Divide using synthetic division $$ ( 7x^{3}+31x^{2}-16x+4 ) \div ( x+5 ) $$
Answer
The synthetic division table is:
$$ \begin{array}{c|rrrr}-5&7&31&-16&4\\& & -35& 20& \color{black}{-20} \\ \hline &\color{blue}{7}&\color{blue}{-4}&\color{blue}{4}&\color{orangered}{-16} \end{array} $$The solution is:
$$ \frac{ 7x^{3}+31x^{2}-16x+4 }{ x+5 } = \color{blue}{7x^{2}-4x+4} \color{red}{~-~} \frac{ \color{red}{ 16 } }{ x+5 } $$Explanation
Step 1 : Write down the coefficients of the dividend into division table. Put the zero from $ x + 5 = 0 $ ( $ x = \color{blue}{ -5 } $ ) at the left.
$$ \begin{array}{c|rrrr}\color{blue}{-5}&7&31&-16&4\\& & & & \\ \hline &&&& \end{array} $$Step 1 : Bring down the leading coefficient to the bottom row.
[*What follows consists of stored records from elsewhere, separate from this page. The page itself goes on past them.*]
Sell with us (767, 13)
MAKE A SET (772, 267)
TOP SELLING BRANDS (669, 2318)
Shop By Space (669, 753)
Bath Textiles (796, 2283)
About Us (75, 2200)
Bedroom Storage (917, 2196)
$$ \begin{array}{c|rrrr}-5&\color{orangered}{ 7 }&31&-16&4\\& & & & \\ \hline &\color{orangered}{7}&&& \end{array} $$Step 2 : Multiply by the number on the left, and carry the result into the next column: $ \color{blue}{ -5 } \cdot \color{blue}{ 7 } = \color{blue}{ -35 } $.
$$ \begin{array}{c|rrrr}\color{blue}{-5}&7&31&-16&4\\& & \color{blue}{-35} & & \\ \hline &\color{blue}{7}&&& \end{array} $$Step 3 : Add down last column: $ \color{orangered}{ 31 } + \color{orangered}{ \left( -35 \right) } = \color{orangered}{ -4 } $
$$ \begin{array}{c|rrrr}-5&7&\color{orangered}{ 31 }&-16&4\\& & \color{orangered}{-35} & & \\ \hline &7&\color{orangered}{-4}&& \end{array} $$Step 4 : Multiply by the number on the left, and carry the result into the next column: $ \color{blue}{ -5 } \cdot \color{blue}{ \left( -4 \right) } = \color{blue}{ 20 } $.
$$ \begin{array}{c|rrrr}\color{blue}{-5}&7&31&-16&4\\& & -35& \color{blue}{20} & \\ \hline &7&\color{blue}{-4}&& \end{array} $$Step 5 : Add down last column: $ \color{orangered}{ -16 } + \color{orangered}{ 20 } = \color{orangered}{ 4 } $
$$ \begin{array}{c|rrrr}-5&7&31&\color{orangered}{ -16 }&4\\& & -35& \color{orangered}{20} & \\ \hline &7&-4&\color{orangered}{4}& \end{array} $$Step 6 : Multiply by the number on the left, and carry the result into the next column: $ \color{blue}{ -5 } \cdot \color{blue}{ 4 } = \color{blue}{ -20 } $.
$$ \begin{array}{c|rrrr}\color{blue}{-5}&7&31&-16&4\\& & -35& 20& \color{blue}{-20} \\ \hline &7&-4&\color{blue}{4}& \end{array} $$Step 7 : Add down last column: $ \color{orangered}{ 4 } + \color{orangered}{ \left( -20 \right) } = \color{orangered}{ -16 } $
$$ \begin{array}{c|rrrr}-5&7&31&-16&\color{orangered}{ 4 }\\& & -35& 20& \color{orangered}{-20} \\ \hline &\color{blue}{7}&\color{blue}{-4}&\color{blue}{4}&\color{orangered}{-16} \end{array} $$Bottom line represents the quotient $ \color{blue}{ 7x^{2}-4x+4 } $ with a remainder of $ \color{red}{ -16 } $.